Mona Mansouri scite author profile

Despite advances in the development of complex culture technologies, the utility, survival, and function of large 3D cell aggregates, or spheroids, are impeded by mass transport limitations. The incorporation of engineered microparticles into these cell aggregates offers a promising approach to increase spheroid integrity through the creation of extracellular spaces to improve mass transport. In this study, we describe the formation of uniform oxygenating fluorinated methacrylamide chitosan (MACF) microparticles via a T-shaped microfluidic device, which when incorporated into spheroids increased extracellular spacing and enhanced oxygen transport via perfluorocarbon substitutions. The addition of MACF microparticles into large liver cell spheroids supported the formation of stable and large spheroids (>500 μm in diameter) made of a heterogeneous population of immortalized human hepatoma (HepG2) and hepatic stellate cells (HSCs) (4 HepG2/1 HSC), especially at a 150:1 ratio of cells to microparticles.
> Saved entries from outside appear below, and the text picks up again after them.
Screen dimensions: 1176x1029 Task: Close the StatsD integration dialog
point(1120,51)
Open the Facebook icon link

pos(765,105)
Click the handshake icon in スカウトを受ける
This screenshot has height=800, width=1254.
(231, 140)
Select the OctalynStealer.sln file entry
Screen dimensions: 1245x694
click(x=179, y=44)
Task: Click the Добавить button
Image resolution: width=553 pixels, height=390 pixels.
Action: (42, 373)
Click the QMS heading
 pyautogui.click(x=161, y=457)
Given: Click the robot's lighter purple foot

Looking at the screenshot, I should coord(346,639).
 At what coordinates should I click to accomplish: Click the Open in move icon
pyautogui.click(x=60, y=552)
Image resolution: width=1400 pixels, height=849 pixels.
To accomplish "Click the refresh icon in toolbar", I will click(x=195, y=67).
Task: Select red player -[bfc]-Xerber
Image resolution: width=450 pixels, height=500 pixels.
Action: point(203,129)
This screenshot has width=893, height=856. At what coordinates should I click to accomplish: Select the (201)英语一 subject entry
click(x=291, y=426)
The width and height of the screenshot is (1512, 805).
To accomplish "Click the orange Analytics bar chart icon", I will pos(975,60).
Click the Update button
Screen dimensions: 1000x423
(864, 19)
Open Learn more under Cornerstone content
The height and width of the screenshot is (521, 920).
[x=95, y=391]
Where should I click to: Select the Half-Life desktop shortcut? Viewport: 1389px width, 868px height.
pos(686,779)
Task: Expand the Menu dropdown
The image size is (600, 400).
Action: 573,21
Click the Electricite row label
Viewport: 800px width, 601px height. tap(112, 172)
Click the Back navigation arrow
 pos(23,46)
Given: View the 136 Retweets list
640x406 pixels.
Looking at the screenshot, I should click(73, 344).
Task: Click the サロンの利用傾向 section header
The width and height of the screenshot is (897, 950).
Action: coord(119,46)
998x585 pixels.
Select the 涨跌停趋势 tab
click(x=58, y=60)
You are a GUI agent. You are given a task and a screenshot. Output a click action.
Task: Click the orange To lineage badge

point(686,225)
Further, as confirmed by the albumin, urea, and CYP3A4 secretion amounts into the culture media, biological functionality was maintained over 10 days due to the incorporation of MACF microparticles as compared to controls without microparticles. Importantly, we demonstrated the utility of fluorinated microparticles in reducing the number of hypoxic cells within the core regions of spheroids, while also promoting the diffusion of other small molecules in and out of these 3D in vitro models.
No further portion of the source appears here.